O presidente russo, Vladimir Putin, surpreendeu quem ainda fazia alguma fé em suas palavras ao levar a guerra à capital, Kiev. Com isso, na melhor das hipóteses, eleva o custo da guerra para o mundo e, especificamente, para o Brasil.
Como se fossem redutos de crédulos, as bolsas europeias despencam nesta quinta-feira (24), data que será uma cicatriz no calendário histórico. A de Frankfurt é a mais afetada, com tombo de quase 5%, seguida de perto pelas de Paris e Milão. Londres reage com menos pânico, com queda perto de 3%. O petróleo tipo brent já é negociado a US$ 105 na bolsa de Londres. Em Moscou, a bolsa teve de interromper negociações, dada a profundidade da queda, e o rublo foi a mínimos históricos ante as principais moedas.
O impacto da guerra, como sempre, pode até ser marola nas economias mais organizadas, mas será tsunami nas mais frágeis, grupo que inclui o Brasil. Os países que já haviam anunciado sanções, do Reino Unido aos Estados Unidos, passando por Alemanha e Austrália, terão necessariamente de apertar o torniquete. Para tirar fôlego financeiro de Putin, custos vão subir e tirar oxigênio de outros emergentes, outra vez como o Brasil.

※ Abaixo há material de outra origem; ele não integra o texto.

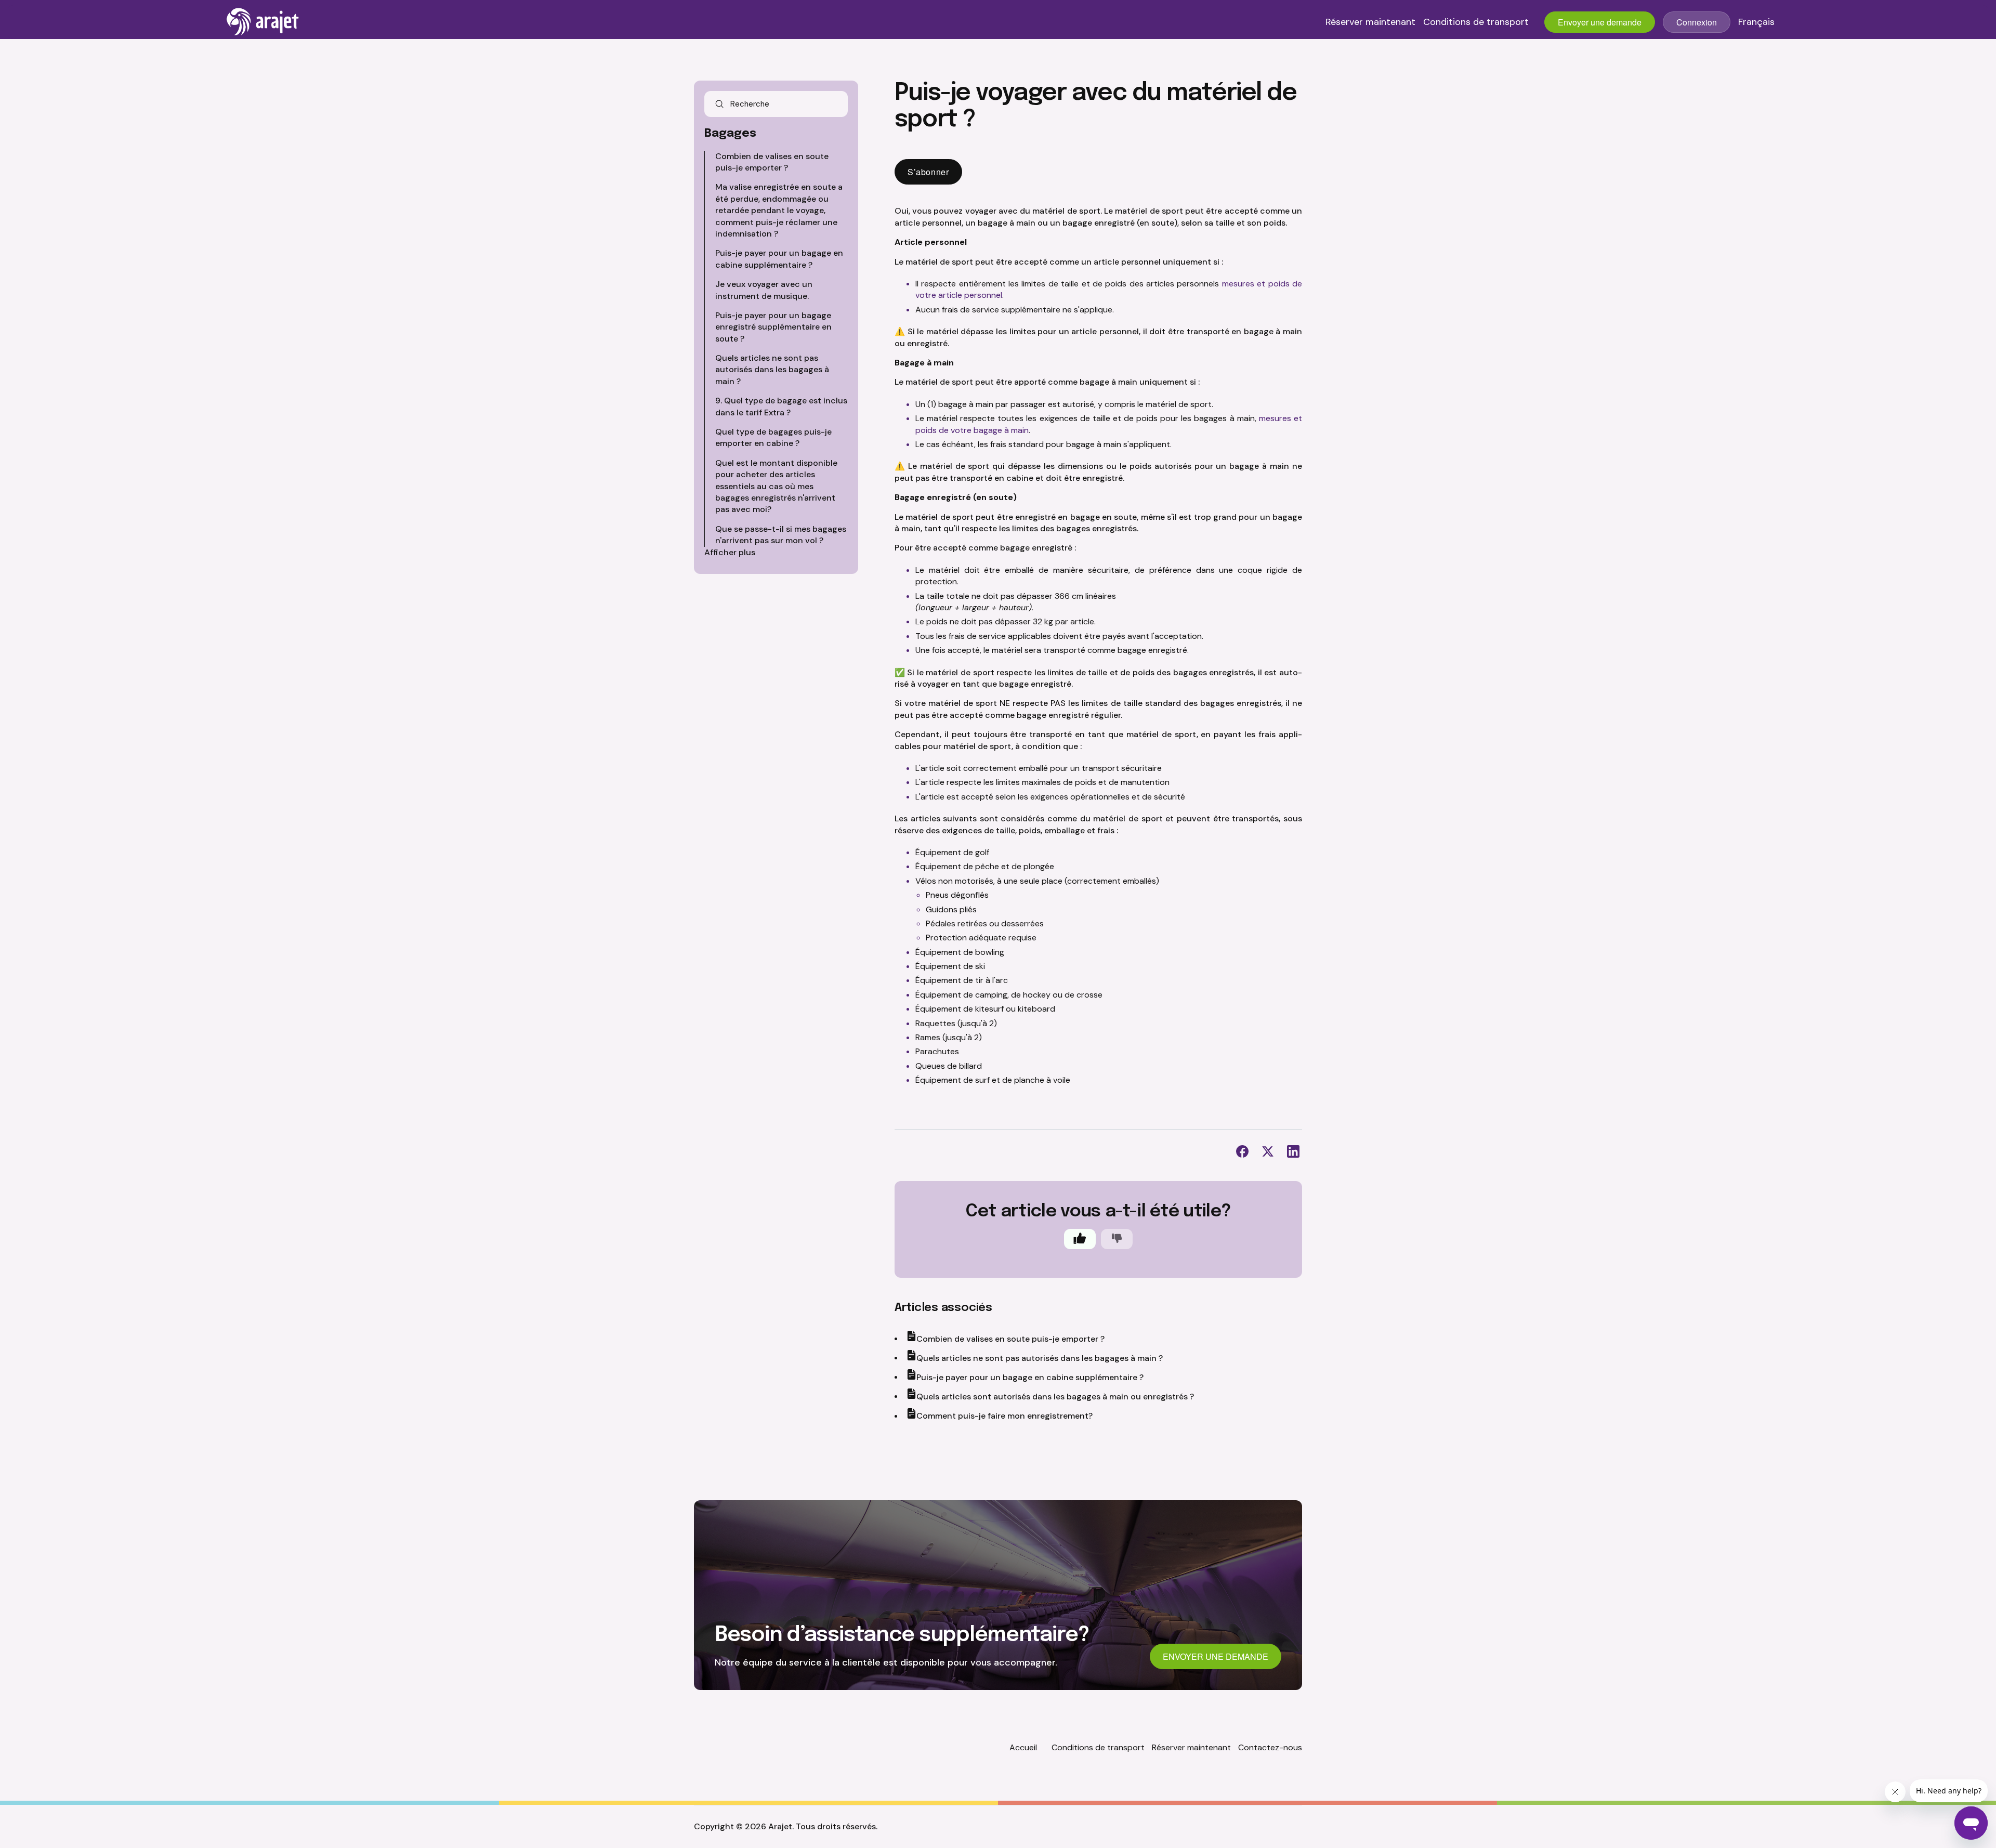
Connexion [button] (1696, 22)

Apesar de ter pronunciado uma frase de impacto — "vai haver uma nova Europa depois da invasão" — o tom do secretário-geral da Organização do Tratado do Atlântico Norte (Otan), Jens Stoltenberg, foi surpreendentemente cauteloso nesta manhã. Confrontado com o grande temor suscitado pela crise militar mais grave na Europa desde a Segunda Guerra Mundial — se há risco de acionamento de arsenal nuclear —, limitou-se a dizer que a reação da entidade será definida depois de uma reunião de cúpula marcada para sexta-feira.
De tão batida, a frase "na guerra, a primeira vítima é a verdade", é atribuída a Ésquilo e a outros possíveis autores. No caso de Rússia x Ucrânia, a vítima caiu muito antes do primeiro tiro. Agora está claro que Putin mentiu deslavadamente, como observou o presidente do Eurasia Group, Ian Bremmer: "a única desescalada que o mundo viu da Rússia são as consistentes mentiras de Putin sobre a Ucrânia".

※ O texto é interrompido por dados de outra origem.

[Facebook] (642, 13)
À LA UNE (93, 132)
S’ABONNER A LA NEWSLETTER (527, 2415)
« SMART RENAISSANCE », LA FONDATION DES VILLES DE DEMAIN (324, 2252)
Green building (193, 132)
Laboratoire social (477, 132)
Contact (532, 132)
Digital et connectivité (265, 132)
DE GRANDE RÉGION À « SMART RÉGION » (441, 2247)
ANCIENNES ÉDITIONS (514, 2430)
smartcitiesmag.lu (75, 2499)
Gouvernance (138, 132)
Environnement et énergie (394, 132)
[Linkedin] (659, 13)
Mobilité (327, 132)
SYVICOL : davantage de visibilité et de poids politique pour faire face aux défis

O objetivo nunca foi "proteger" as províncias rebeldes, mas invadir a Ucrânia. Se parar por aí. A retórica de Putin conquistou não poucos adeptos, que repetiam que o líder da Rússia que não larga o poder há mais de duas décadas queria apenas "defender seu quintal" dos avanços da Otan e dos Estados Unidos. Bremmer afirma que, nesta manhã, Suécia e Finlândia já cogitam adesão à Otan e avalia que a ofensiva vai reforçar o tratado.

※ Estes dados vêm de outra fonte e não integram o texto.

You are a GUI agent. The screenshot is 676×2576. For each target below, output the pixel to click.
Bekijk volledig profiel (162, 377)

A ex-ministra da Defesa da Alemanha Annegret Kramp-Karrenbauer, que ocupou o cargo entre 2019 e 2021, ou seja, durante a escalada do conflito, expressou claramente o sentimento de frustração ante a estratégia de Putin:
— Estou com raiva de nós mesmos por nosso fracasso histórico. Depois de Georgia, Crimeia e Donba, não preparamos nada que possa realmente frear Putin.
Como vinha ocorrendo desde que os mais céticos perceberam que as frases de Putin eram apenas movimentos de peças no xadrez bélico, as cotações de matérias-primas acentuaram a alta. Além do petróleo, sobem as cotações de minérios e alimentos. Soja, farelo, óleo e milho dispararam na bolsa de Chicago. Vamos ter de pagar a conta da ambição imperialista de Putin. Isso, na melhor das hipóteses.